For basic authentication, the database username must be part of the LDAP DN. If your database usernames are not part of the DN, see the below section that describes how to authenticate against a different LDAP attribute. In the example above our dn is “uid=john,ou=People,dc=example,dc=com” so we must make sure the username “john” exists in the database.
demo=# create user john; CREATE ROLE
Once we are sure the user exists we can modify the pg_hba.conf configuration file to set the authentication method for our user. Since the DN is different from the database username, and the structure of DNs can vary drastically between organizations, we must instruct Greenplum on how to construct the DN based on the username.
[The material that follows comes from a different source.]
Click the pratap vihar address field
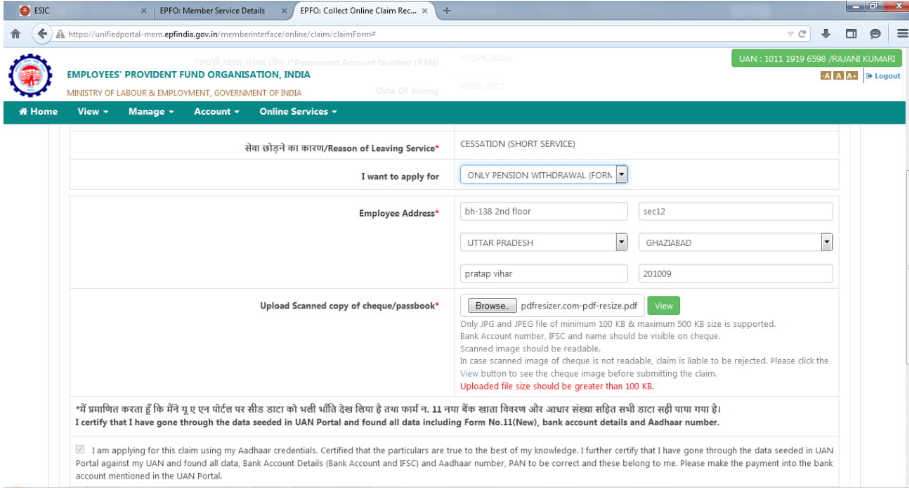Screen dimensions: 909x488 544,273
We do this by specifying the “ldapprefix” and “ldapsuffix” parameters in our configuration. Greenplum will concatenate the ldapprefix, database username, and ldapsuffix to create the DN it sends to the LDAP server. For our example the pg_hba.conf entry should look as follows:
host all john 0.0.0.0/0 ldap ldapserver=ldap_hostname ldapprefix="uid=" ldapsuffix=",ou=People,dc=example,dc=com"
At this point LDAP authentication is configured and you should be able to login to the Greenplum or PostgreSQL server as normal.
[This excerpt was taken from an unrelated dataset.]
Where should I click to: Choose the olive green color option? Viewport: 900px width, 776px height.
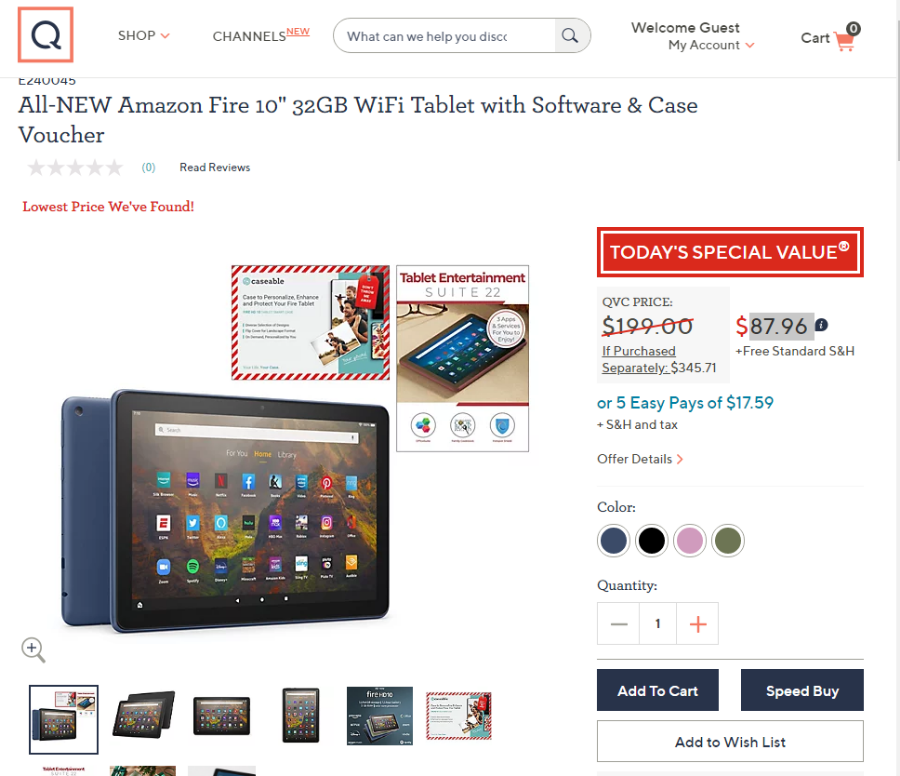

$ psql -h 127.0.0.1 -U john Password for user john: psql (8.2.15) Type "help" for help. demo=>
In the basic LDAP authentication scenario described above it was required that the database username be part of the LDAP DN. However, in some cases it is desirable for the database username to be an LDAP attribute that is not part of the DN.
For example, it might be the case in an organization that the DN contains an employee number such as: “cn=801223,dc=example,dc=com”. We could use basic authentication if all database usernames where equal to employee numbers, but this generally makes DBA tasks more difficult and decreases overall database usability. If our LDAP record had another attribute such as ‘username’ it would be much better to use that as the database login instead.
To make this work we need the following additional information:
- Name of the LDAP attribute we wish to use as the database username
- A dedicated DN and password that we can use for searching the LDAP directory
Like with basic authentication, we should first use OpenLDAP’s ldapsearch utility to verify our information is correct. We do need to modify the ldapsearch command slightly so that we bind with the utility DN and perform a search on the desired attribute. The below command uses the “Manager” LDAP account to return the full DN for the LDAP record with a uid of “john”.
$ ldapsearch -W -D "cn=Manager,dc=example,dc=com" -b "dc=example,dc=com" "uid=john"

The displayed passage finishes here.